Di certo non se ne uscirà fuori in pochi giorni: “La nostra Pasqua sarà ancora più tranquilla dentro casa” ha detto Ippolito, che facendo poi il punto sull’andamento dei dati epidemiologici ha sottolineato: “La cosa che mi fa piacere è che le stime e i modelli concordano su una situazione favorevole per l’Italia, così come l’andamento dei dati, nonostante i ritardi di notifica ecc, sono promettenti. Se però vediamo ancora quelle immagini di ieri di alcune piazze con gente in giro – ha ammonito – a risalire rapidamente nei contagi ci vuole davvero poco, perché c’è una circolazione di virus nel paese e quindi queste misure devono essere mantenute e rispettate almeno fino alla scadenza dell’ordinanza, poi valuteremo“.
Sulle strategie scientifiche, inoltre, Ippolito ha idee molto chiare: “Nessun paese sta pensando a test di massa, quello che si sta pensando è fare campioni di popolazione per dare delle indicazioni e soprattutto capire come si possono valutare le persone per farle rientrare al lavoro.
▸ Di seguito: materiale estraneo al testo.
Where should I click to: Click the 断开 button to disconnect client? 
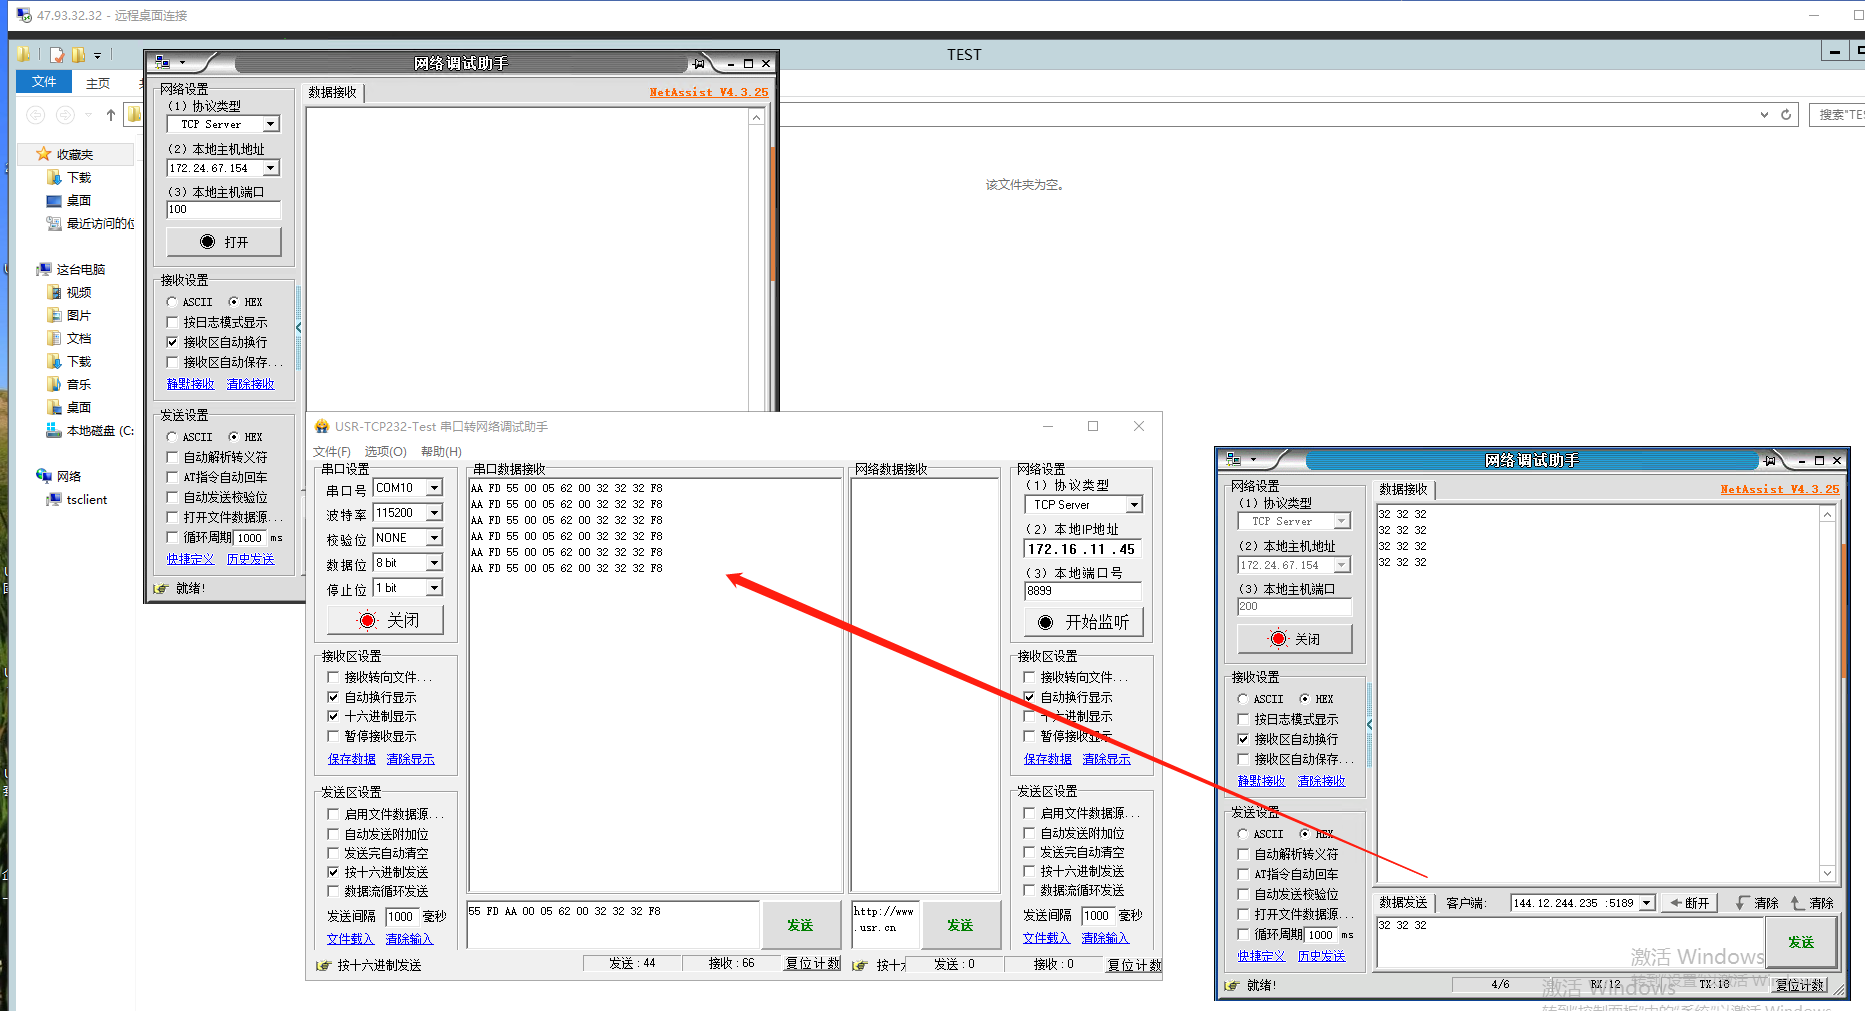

Il comitato tecnico scientifico presso la Protezione civile sta lavorando a un modello che andrà condiviso dalle autorità politiche“. Il direttore scientifico dello Spallanzani ha poi specificato che “i test di massa comportano alcune criticità, i test non sono tutti uguali, quelli che rilevano gli anticorpi indicano che una persona è venuta a contatto con il virus, ha fatto la malattia ed è verosimile che abbia una copertura contro il virus. Verosimilmente – ha spiegato – la capacità di questi anticorpi di uccidere il virus è forse l’unico modo per capire. Noi come altri Paesi stiamo tutti disegnando modelli per quantificare quante persone si sono infettate – ha detto ancora – quello ci darà la misura del livello di infezione della popolazione. Sarà 5 o 10 volte più dei dati che abbiamo, questo non lo sappiamo“.
Nel frattempo, ha proseguito Ippolito – “noi dobbiamo avere un modello Paese, che non siano ‘patenti’ ma che siano l’identificazione chiara di chi ha anticorpi neutralizzanti, quindi potenzialmente protettivi. Questo sarà essenziale anche per decidere come riaprire”. In tal senso, Ippolito ha ribadito che “bisogna arrivare a un unico modello nazionale per validare i test. Credo – ha sottolineato – che il Comitato tecnico scientifico che ha avviato un processo di valutazione, non senza qualche sbavatura come hanno denunciato alcune regioni, possa già nei prossimi giorni riportare questo a un modello di valutazione più adeguata che tenga conto anche di quello che fanno i gruppi che si occupano di validare i test”.